- [WORK TO COMPLETE] Each line that includes the word "tourisme" should be copied from the records.

[Stored entries]

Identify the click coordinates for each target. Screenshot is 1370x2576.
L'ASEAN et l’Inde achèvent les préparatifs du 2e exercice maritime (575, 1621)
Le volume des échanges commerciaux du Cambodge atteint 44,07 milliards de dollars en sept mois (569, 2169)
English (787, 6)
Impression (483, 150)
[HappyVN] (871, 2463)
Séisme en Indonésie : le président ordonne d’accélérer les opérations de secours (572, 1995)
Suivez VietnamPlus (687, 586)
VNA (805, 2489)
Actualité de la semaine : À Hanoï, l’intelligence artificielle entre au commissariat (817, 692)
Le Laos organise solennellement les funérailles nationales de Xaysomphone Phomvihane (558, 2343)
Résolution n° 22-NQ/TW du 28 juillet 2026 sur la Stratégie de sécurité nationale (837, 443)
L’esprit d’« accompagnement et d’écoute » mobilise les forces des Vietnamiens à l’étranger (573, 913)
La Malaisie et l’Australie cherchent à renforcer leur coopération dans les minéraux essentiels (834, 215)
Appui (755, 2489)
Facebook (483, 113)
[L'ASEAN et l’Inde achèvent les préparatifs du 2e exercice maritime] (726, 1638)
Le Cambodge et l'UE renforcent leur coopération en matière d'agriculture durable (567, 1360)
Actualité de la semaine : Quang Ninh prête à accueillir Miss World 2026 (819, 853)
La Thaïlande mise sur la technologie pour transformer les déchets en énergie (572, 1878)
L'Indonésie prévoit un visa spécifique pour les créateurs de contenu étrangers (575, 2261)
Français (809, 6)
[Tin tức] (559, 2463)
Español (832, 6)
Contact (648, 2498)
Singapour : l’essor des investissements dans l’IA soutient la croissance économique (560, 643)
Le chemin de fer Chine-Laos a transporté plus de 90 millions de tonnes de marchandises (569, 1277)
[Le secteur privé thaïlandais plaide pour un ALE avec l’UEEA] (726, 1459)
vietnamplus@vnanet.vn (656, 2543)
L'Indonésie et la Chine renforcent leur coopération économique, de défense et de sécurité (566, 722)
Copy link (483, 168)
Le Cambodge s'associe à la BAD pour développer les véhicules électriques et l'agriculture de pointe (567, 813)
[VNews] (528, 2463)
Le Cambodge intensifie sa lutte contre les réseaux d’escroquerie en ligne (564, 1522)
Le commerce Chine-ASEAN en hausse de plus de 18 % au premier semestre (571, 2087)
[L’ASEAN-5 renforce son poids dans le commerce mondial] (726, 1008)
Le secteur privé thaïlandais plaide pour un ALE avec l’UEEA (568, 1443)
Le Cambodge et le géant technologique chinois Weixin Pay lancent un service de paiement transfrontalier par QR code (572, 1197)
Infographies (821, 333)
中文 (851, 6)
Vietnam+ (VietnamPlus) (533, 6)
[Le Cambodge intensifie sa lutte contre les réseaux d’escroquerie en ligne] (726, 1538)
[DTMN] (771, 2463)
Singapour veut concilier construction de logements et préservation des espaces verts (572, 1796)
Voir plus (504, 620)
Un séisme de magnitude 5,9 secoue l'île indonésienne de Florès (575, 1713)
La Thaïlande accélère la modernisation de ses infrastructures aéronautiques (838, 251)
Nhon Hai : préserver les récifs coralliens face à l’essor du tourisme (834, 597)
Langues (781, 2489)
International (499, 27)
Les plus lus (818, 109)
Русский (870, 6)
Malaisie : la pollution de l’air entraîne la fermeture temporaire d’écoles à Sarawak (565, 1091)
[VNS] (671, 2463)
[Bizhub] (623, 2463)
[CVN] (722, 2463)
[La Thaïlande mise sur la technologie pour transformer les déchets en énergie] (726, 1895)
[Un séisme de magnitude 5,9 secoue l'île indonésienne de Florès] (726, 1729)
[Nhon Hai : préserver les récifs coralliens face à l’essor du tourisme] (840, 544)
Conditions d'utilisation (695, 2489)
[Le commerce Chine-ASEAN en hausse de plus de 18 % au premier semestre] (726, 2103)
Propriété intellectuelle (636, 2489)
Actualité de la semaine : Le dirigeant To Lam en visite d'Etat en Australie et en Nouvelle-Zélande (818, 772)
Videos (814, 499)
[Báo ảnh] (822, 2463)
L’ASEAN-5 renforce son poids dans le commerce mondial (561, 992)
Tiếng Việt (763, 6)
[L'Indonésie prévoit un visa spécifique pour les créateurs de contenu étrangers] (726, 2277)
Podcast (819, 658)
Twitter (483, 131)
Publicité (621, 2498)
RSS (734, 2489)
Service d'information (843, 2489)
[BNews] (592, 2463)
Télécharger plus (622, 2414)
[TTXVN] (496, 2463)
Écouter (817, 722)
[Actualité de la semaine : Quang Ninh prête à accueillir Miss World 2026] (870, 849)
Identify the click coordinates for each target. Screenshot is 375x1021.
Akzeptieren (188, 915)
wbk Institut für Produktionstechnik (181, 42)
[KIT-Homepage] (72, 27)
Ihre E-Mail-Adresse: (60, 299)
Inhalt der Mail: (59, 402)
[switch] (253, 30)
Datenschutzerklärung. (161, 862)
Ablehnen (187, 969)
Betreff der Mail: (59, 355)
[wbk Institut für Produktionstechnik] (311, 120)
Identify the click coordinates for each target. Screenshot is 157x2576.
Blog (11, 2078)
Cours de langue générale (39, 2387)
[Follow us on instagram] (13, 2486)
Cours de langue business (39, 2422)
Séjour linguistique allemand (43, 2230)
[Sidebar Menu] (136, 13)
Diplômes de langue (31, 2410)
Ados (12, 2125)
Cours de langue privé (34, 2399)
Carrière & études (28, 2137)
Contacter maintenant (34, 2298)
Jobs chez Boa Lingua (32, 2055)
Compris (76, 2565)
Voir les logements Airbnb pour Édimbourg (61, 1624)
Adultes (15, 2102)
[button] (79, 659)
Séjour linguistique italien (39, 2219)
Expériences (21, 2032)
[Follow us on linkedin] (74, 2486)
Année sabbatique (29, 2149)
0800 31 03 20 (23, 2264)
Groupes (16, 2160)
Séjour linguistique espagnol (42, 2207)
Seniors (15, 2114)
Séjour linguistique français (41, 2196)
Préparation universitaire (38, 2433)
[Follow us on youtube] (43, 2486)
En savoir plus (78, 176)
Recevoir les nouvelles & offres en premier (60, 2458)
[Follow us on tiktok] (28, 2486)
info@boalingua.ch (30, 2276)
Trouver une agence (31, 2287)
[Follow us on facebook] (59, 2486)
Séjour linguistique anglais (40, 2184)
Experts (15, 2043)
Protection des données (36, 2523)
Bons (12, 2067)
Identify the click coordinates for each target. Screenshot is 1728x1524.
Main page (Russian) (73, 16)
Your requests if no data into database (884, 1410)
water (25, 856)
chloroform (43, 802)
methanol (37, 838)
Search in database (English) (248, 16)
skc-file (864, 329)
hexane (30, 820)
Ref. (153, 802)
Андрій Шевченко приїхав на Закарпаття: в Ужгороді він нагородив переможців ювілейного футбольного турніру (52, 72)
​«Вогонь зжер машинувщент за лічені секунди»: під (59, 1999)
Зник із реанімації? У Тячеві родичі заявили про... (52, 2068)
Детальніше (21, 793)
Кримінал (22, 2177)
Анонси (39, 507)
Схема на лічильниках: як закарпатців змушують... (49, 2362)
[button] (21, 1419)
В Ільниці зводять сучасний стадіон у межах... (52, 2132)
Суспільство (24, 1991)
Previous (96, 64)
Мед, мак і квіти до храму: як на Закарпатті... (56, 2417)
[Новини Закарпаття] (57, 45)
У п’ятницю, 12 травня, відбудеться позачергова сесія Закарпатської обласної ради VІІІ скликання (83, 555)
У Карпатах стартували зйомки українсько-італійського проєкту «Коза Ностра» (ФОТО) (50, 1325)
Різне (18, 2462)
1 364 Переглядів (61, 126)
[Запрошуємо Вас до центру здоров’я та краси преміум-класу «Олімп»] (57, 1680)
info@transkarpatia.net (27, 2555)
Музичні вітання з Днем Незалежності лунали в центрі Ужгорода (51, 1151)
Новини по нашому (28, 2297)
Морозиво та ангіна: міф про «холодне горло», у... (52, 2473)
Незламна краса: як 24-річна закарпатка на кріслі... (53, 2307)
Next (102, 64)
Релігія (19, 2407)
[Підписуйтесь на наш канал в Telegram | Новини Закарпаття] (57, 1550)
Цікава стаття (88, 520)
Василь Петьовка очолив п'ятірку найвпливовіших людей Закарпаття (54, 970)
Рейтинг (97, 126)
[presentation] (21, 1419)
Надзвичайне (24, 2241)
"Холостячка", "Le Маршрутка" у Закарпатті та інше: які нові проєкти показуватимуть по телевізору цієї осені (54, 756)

- [OUTPUT]
Nhon Hai : préserver les récifs coralliens face à l’essor du tourisme (834, 597)
[Nhon Hai : préserver les récifs coralliens face à l’essor du tourisme] (840, 544)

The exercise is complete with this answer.